Saudi Arabia is hoping the Yemeni rebel alliance is fracturing, which could open the door for the Saudi alliance to escape the quagmire Riyadh is stuck in. It's a long shot, and not a viable strategy for Washington.

The Zaydi Shiite Houthi rebels aligned with former President Ali Abdullah Saleh, 75, three years ago to seize Sanaa from the collapsing government of his onetime deputy and successor Abed Rabbo Mansour Hadi. It was a strange and awkward alliance from the start. Saleh, also a Zaydi, had waged war against the Houthis for a decade before the Arab Spring, often with Saudi assistance. The Houthis backed Saleh's removal from power in 2012 — this time with Saudi assistance. In 2015, the two rivals saw a convergence of interests to oust Hadi and take control of North Yemen. At first it was a clandestine partnership until the full extent of Saleh's betrayal of his former deputy, and the Saudi-engineered deal that put Hadi in power, became apparent.

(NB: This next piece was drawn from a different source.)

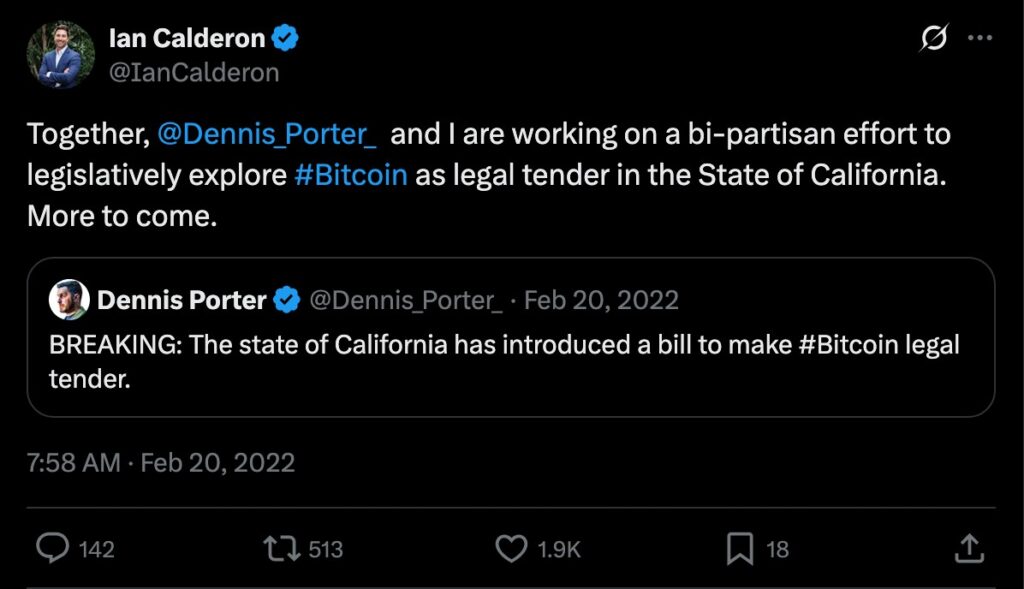Open the #Bitcoin hashtag link

point(350,174)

The Saudi relationship with Saleh goes back to the early 1960s when he backed the pro-Egyptian coup that plunged Yemen into civil war for years, pitting the Egyptian-backed republicans against the Saudi-backed royalists. Saleh got his combat training fighting the Saudis and the royalists, taking power in a coup in 1978. Twelve years later he united North and South Yemen, but then backed Iraq and Saddam Hussein in the Kuwait crisis. The Saudis swore revenge and threw a million Yemeni workers out of the kingdom.

In 1994, the Saudis engineered the south Yemenis' secession from Saleh's united Yemen by backing the former communists who had lost power in unification. With the help of jihadi groups, Saleh outfought the southern rebellion, restored unity and humiliated the kingdom. It was a very bitter pill for the Saudis.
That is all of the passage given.